(WHAT IS NEEDED)
Find every line in the listing below that contains the string "label", and copy each of those lines.

(SOURCE DATA)
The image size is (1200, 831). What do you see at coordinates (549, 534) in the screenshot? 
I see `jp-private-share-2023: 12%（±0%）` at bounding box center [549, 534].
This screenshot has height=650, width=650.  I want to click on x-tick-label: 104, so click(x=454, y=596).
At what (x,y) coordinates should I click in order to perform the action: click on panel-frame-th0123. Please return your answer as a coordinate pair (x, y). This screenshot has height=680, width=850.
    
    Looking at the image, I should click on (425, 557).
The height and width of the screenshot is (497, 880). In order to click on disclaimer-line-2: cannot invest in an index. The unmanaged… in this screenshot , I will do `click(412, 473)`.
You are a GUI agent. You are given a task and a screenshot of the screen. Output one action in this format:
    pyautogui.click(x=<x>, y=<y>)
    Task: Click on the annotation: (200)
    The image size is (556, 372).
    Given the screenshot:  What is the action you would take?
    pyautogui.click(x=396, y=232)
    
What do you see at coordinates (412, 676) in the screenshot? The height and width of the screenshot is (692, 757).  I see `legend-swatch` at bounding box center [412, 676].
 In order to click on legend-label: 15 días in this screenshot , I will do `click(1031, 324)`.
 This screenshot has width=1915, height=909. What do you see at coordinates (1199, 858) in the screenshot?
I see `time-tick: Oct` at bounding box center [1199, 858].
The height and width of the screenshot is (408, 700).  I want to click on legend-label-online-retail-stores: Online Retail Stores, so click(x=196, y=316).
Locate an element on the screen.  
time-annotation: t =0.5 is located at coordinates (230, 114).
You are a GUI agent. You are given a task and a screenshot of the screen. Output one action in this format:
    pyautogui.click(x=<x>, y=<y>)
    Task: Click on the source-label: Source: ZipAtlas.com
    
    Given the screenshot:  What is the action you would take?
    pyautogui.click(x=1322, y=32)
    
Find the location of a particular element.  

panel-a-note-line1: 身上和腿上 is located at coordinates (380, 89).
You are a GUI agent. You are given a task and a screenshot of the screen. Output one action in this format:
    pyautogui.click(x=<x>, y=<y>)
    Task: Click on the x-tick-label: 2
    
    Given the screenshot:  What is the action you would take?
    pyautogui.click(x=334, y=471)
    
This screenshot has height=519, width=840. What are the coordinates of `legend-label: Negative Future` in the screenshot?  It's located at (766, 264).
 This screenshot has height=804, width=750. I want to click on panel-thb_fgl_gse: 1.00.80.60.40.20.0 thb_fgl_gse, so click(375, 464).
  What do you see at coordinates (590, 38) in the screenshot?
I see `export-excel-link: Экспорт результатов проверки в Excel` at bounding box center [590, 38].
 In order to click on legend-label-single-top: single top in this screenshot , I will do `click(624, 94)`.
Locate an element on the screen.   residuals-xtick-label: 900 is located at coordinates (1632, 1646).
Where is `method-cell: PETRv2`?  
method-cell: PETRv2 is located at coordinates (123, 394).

(ANSWER SPACE)
This screenshot has height=650, width=650.  I want to click on x-tick-label: 104, so click(x=454, y=596).
 In order to click on legend-label: 15 días in this screenshot , I will do `click(1031, 324)`.
The height and width of the screenshot is (408, 700).  I want to click on legend-label-online-retail-stores: Online Retail Stores, so click(x=196, y=316).
    Task: Click on the source-label: Source: ZipAtlas.com
    Task: Click on the x-tick-label: 2
This screenshot has height=519, width=840. What are the coordinates of `legend-label: Negative Future` in the screenshot?  It's located at (766, 264).
 In order to click on legend-label-single-top: single top in this screenshot , I will do `click(624, 94)`.
Locate an element on the screen.   residuals-xtick-label: 900 is located at coordinates (1632, 1646).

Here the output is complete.